Fate and transformation of silver nanoparticles in different biological conditions

• Published in: Beilstein journal of nanotechnology Vol. 12; no. 1; pp. 665 - 679
• Main Authors: Pem, Barbara, Ćurlin, Marija, Domazet Jurašin, Darija, Vrček, Valerije, Barbir, Rinea, Micek, Vedran, Fratila, Raluca M, de la Fuente, Jesus M, Vinković Vrček, Ivana
• Format: Journal Article
• Language: English
• Published: Germany Beilstein-Institut zur Föerderung der Chemischen Wissenschaften 2021; Beilstein-Institut
• Subjects: animal tissue; Biological effects; biological media; Biomedical materials; Biotransformation; Compartments; Cosmetics; Experiments; Full Research Paper; Glucose; In vivo methods and tests; nanoparticle aggregation; nanoparticle dissolution; nanoparticle reformation; Nanoparticles; Nanoscience; Nanotechnology; NMR; Nuclear magnetic resonance; Silver; silver nanoparticles; Sodium; Spectrum analysis; Systems analysis; biological media; animal tissue; nanoparticle dissolution; nanoparticle reformation; silver nanoparticles; nanoparticle aggregation
• ISSN: 2190-4286; 2190-4286
• DOI: 10.3762/bjnano.12.53

The exploitation of silver nanoparticles (AgNPs) in biomedicine represents more than one third of their overall application.
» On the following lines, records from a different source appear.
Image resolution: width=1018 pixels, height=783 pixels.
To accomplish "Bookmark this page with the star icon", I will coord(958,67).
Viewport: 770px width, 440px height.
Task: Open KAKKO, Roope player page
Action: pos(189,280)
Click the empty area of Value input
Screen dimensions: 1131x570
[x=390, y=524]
Despite their wide use and significant amount of scientific data on their effects on biological systems, detailed insight into their in vivo fate is still lacking. This study aimed to elucidate the biotransformation patterns of AgNPs following oral administration. Colloidal stability, biochemical transformation, dissolution, and degradation behaviour of different types of AgNPs were evaluated in systems modelled to represent biological environments relevant for oral administration, as well as in cell culture media and tissue compartments obtained from animal models. A multimethod approach was employed by implementing light scattering (dynamic and electrophoretic) techniques, spectroscopy (UV-vis, atomic absorption, nuclear magnetic resonance) and transmission electron microscopy. The obtained results demonstrated that AgNPs may transform very quickly during their journey through different biological conditions. They are able to degrade to an ionic form and again reconstruct to a nanoparticulate form, depending on the biological environment determined by specific body compartments. As suggested for other inorganic nanoparticles by other research groups, AgNPs fail to preserve their specific integrity in in vivo settings.